I have 6 node cluster. Each node is a bare metal machine with 24 core and 256 GB RAM and 10 Gbps Network running on CentOS 7.4.1708 (Core) (kernel 4.14.0-1.el7.elrepo.x86_64).
Aerospike config :
service {
user root
group root
paxos-single-replica-limit 1 # Number of nodes where the replica count is automatically reduced to 1.
pidfile /var/run/aerospike/asd.pid
#service-threads 24
#transaction-queues 24
transaction-threads-per-queue 4
proto-fd-max 30000
transaction-pending-limit 0
auto-pin cpu
}
logging {
# Log file must be an absolute path.
file /var/log/aerospike/aerospike.log {
context any info
}
}
network {
service {
address int4
port 3000
access-address int4
}
heartbeat {
# mode multicast
# address 224.0.0.116 # 239.1.99.222
# port 9918
mode mesh
port 3002
mesh-seed-address-port ....
mesh-seed-address-port ....
...
...
...
...
interval 150
timeout 10
}
fabric {
address int4
port 3001
}
info {
port 3003
}
}
namespace test {
replication-factor 2
memory-size 1G
default-ttl 30d # 30 days, use 0 to never expire/evict.
storage-engine memory
}
#production namespace
namespace Production {
replication-factor 2
memory-size 242G
default-ttl 0 # 30 days, use 0 to never expire/evict.

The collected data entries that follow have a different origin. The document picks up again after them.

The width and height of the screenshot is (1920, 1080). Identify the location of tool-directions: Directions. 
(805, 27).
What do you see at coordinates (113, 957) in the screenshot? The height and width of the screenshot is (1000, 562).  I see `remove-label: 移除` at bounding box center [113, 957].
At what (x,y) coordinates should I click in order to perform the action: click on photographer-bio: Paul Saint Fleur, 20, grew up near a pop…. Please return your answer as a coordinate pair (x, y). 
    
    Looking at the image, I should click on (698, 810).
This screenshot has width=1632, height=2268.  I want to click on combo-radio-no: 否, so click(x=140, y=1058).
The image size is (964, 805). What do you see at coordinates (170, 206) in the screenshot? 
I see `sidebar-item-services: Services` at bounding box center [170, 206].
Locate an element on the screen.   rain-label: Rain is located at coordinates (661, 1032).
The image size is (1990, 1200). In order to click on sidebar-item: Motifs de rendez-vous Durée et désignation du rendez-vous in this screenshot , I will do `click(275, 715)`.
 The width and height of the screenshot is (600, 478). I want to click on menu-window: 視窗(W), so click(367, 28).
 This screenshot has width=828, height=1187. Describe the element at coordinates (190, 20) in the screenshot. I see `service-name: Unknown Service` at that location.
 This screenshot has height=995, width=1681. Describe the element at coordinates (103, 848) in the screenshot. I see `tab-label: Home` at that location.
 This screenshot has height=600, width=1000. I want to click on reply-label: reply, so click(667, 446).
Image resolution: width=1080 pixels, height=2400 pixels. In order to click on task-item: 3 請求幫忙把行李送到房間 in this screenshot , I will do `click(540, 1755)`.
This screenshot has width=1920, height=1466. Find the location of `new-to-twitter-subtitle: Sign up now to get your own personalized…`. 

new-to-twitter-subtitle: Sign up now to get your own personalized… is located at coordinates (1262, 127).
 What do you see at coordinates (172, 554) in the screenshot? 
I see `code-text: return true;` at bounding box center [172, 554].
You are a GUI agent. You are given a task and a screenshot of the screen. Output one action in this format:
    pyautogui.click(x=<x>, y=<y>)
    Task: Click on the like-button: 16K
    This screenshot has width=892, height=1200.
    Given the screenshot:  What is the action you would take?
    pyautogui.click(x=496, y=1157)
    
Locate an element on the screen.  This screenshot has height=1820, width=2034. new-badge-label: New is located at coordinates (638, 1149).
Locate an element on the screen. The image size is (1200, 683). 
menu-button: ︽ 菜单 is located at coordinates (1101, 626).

high-water-disk-pct 50 # How full may the disk become before the
# server begins eviction (expiring records
# early)
high-water-memory-pct 85 # How full may the memory become before the
# server begins eviction (expiring records
# early)
stop-writes-pct 90 # How full may the memory become before
# we disallow new writes
partition-tree-sprigs 4096
partition-tree-locks 256
# storage-engine memory
storage-engine device {
#device /dev/sdb1
#data-in-memory false
file /opt/aerospike/data/prod.data
filesize 1000G # 8 times of RAM
data-in-memory true
#write-block-size 128K # adjust block size to make it efficient for SSDs.
# largwst size of any object
}
}
Total load (in TPS) -
Read: 120-250K
Batch_read : 300-400K
Write: 4-10K (peak 80K)
UDF: 500-1000
Queries: 60-80
Cluster Info:
Aerospike server version: 3.12.1.3
Master Object count: ~ 2B
RAM uses per node: ~ 60%
There are multiple clients (Mostly latest Go client) that read and write. I have noticed that sometimes latency goes high (asloglatency tool and on client side stats) and after sometimes(few hours) it comes down to normal without any change. I have checked TPS during that time but it seems independent of it. I couldn’t find anything in logs.
how should I find the root cause? This happens a couple of time every week with no time/load pattern (At least I have not observed any till now). Please suggest.